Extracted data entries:

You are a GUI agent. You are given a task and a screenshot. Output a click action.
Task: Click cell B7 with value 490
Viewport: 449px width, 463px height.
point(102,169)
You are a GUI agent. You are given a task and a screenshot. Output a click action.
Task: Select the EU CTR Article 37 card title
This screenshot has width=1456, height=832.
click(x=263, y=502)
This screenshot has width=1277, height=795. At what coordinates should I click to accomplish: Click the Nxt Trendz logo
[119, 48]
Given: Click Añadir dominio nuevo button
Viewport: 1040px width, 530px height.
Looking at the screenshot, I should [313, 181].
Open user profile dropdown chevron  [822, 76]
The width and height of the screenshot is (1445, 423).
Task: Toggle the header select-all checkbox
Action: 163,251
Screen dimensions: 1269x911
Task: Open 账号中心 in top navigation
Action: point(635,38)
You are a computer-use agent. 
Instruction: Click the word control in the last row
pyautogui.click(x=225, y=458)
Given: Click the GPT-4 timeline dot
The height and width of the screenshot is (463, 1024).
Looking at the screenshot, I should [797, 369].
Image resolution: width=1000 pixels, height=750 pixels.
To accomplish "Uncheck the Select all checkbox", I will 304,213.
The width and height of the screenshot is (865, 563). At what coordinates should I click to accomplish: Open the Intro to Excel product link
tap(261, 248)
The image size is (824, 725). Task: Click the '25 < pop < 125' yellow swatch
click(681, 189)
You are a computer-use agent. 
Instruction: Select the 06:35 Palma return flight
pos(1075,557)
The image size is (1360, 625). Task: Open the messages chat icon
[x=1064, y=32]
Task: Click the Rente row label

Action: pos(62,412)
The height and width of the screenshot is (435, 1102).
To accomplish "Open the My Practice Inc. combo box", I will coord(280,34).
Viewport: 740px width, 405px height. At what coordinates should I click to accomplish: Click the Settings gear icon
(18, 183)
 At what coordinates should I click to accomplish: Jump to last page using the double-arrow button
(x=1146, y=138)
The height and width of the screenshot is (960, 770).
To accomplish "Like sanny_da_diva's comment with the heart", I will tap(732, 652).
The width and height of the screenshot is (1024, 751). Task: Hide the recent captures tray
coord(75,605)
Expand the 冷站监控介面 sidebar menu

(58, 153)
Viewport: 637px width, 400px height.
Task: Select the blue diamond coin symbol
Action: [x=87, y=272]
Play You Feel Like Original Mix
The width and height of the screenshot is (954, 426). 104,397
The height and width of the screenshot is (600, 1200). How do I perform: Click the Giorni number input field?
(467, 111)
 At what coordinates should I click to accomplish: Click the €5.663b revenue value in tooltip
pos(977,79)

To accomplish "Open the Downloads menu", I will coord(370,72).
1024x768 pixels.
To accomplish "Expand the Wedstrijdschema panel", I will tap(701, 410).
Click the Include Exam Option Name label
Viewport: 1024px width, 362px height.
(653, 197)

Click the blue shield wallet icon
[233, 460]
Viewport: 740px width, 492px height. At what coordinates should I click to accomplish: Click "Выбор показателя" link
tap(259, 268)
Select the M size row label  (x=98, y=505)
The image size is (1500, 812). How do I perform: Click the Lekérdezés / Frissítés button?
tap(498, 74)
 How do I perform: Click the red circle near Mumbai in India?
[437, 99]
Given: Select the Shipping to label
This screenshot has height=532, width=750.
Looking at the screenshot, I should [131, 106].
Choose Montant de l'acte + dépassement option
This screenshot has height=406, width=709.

YOUR OBJECTIVE = State only how many lines above hold the string "pixels".

ANSWER BOX = 2